**To do**
Write the data out again so that it matches word for word.

++++

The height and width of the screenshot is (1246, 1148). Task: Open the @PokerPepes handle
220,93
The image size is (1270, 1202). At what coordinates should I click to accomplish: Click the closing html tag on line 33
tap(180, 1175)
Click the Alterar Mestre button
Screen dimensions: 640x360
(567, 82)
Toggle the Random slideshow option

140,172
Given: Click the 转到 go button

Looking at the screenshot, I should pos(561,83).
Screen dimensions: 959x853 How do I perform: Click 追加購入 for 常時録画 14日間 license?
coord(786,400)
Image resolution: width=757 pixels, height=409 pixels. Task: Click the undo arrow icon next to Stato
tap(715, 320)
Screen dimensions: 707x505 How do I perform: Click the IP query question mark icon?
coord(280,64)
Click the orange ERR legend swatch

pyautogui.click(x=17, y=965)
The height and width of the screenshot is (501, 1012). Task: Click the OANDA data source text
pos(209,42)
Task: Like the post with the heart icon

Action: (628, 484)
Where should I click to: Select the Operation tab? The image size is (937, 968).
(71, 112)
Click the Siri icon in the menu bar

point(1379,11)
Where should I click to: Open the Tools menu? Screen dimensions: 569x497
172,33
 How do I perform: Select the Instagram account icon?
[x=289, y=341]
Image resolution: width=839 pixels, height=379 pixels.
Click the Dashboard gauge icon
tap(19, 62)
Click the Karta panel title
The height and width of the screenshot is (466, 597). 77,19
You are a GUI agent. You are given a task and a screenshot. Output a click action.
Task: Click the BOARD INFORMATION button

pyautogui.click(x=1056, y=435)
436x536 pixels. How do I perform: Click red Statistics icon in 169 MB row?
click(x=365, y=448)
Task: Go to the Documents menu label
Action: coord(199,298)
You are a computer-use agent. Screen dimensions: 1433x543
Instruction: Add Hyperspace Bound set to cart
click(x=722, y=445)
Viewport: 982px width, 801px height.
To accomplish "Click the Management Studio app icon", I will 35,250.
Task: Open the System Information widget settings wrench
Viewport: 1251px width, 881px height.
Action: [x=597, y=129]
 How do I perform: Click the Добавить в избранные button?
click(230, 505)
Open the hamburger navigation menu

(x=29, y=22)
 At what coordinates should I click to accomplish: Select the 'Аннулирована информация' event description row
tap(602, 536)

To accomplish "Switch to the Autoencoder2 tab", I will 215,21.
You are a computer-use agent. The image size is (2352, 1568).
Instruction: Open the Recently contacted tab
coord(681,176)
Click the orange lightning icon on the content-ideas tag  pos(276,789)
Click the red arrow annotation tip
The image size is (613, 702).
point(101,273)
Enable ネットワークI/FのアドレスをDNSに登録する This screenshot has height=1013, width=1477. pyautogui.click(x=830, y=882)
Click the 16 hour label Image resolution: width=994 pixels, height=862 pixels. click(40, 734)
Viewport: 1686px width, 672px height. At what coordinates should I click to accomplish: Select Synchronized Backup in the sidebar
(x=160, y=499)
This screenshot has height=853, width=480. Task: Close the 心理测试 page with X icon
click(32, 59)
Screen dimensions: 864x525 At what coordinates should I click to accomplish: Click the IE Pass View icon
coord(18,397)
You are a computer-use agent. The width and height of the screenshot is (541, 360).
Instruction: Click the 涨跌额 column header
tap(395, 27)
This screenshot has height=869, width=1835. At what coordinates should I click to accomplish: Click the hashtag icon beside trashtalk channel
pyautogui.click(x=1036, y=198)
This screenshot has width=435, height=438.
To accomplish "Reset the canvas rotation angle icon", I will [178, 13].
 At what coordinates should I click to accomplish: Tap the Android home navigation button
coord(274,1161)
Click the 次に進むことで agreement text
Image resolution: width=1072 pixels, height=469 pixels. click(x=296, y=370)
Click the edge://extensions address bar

++++

**Output of the task**
The height and width of the screenshot is (1246, 1148). Task: Open the @PokerPepes handle
220,93
The image size is (1270, 1202). At what coordinates should I click to accomplish: Click the closing html tag on line 33
tap(180, 1175)
Click the Alterar Mestre button
Screen dimensions: 640x360
(567, 82)
Toggle the Random slideshow option

140,172
Given: Click the 转到 go button

Looking at the screenshot, I should pos(561,83).
Screen dimensions: 959x853 How do I perform: Click 追加購入 for 常時録画 14日間 license?
coord(786,400)
Image resolution: width=757 pixels, height=409 pixels. Task: Click the undo arrow icon next to Stato
tap(715, 320)
Screen dimensions: 707x505 How do I perform: Click the IP query question mark icon?
coord(280,64)
Click the orange ERR legend swatch

pyautogui.click(x=17, y=965)
The height and width of the screenshot is (501, 1012). Task: Click the OANDA data source text
pos(209,42)
Task: Like the post with the heart icon

Action: (628, 484)
Where should I click to: Select the Operation tab? The image size is (937, 968).
(71, 112)
Click the Siri icon in the menu bar

point(1379,11)
Where should I click to: Open the Tools menu? Screen dimensions: 569x497
172,33
 How do I perform: Select the Instagram account icon?
[x=289, y=341]
Image resolution: width=839 pixels, height=379 pixels.
Click the Dashboard gauge icon
tap(19, 62)
Click the Karta panel title
The height and width of the screenshot is (466, 597). 77,19
You are a GUI agent. You are given a task and a screenshot. Output a click action.
Task: Click the BOARD INFORMATION button

pyautogui.click(x=1056, y=435)
436x536 pixels. How do I perform: Click red Statistics icon in 169 MB row?
click(x=365, y=448)
Task: Go to the Documents menu label
Action: coord(199,298)
You are a computer-use agent. Screen dimensions: 1433x543
Instruction: Add Hyperspace Bound set to cart
click(x=722, y=445)
Viewport: 982px width, 801px height.
To accomplish "Click the Management Studio app icon", I will 35,250.
Task: Open the System Information widget settings wrench
Viewport: 1251px width, 881px height.
Action: [x=597, y=129]
 How do I perform: Click the Добавить в избранные button?
click(230, 505)
Open the hamburger navigation menu

(x=29, y=22)
 At what coordinates should I click to accomplish: Select the 'Аннулирована информация' event description row
tap(602, 536)

To accomplish "Switch to the Autoencoder2 tab", I will 215,21.
You are a computer-use agent. The image size is (2352, 1568).
Instruction: Open the Recently contacted tab
coord(681,176)
Click the orange lightning icon on the content-ideas tag  pos(276,789)
Click the red arrow annotation tip
The image size is (613, 702).
point(101,273)
Enable ネットワークI/FのアドレスをDNSに登録する This screenshot has height=1013, width=1477. pyautogui.click(x=830, y=882)
Click the 16 hour label Image resolution: width=994 pixels, height=862 pixels. click(40, 734)
Viewport: 1686px width, 672px height. At what coordinates should I click to accomplish: Select Synchronized Backup in the sidebar
(x=160, y=499)
This screenshot has height=853, width=480. Task: Close the 心理测试 page with X icon
click(32, 59)
Screen dimensions: 864x525 At what coordinates should I click to accomplish: Click the IE Pass View icon
coord(18,397)
You are a computer-use agent. The width and height of the screenshot is (541, 360).
Instruction: Click the 涨跌额 column header
tap(395, 27)
This screenshot has height=869, width=1835. At what coordinates should I click to accomplish: Click the hashtag icon beside trashtalk channel
pyautogui.click(x=1036, y=198)
This screenshot has width=435, height=438.
To accomplish "Reset the canvas rotation angle icon", I will [178, 13].
 At what coordinates should I click to accomplish: Tap the Android home navigation button
coord(274,1161)
Click the 次に進むことで agreement text
Image resolution: width=1072 pixels, height=469 pixels. click(x=296, y=370)
Click the edge://extensions address bar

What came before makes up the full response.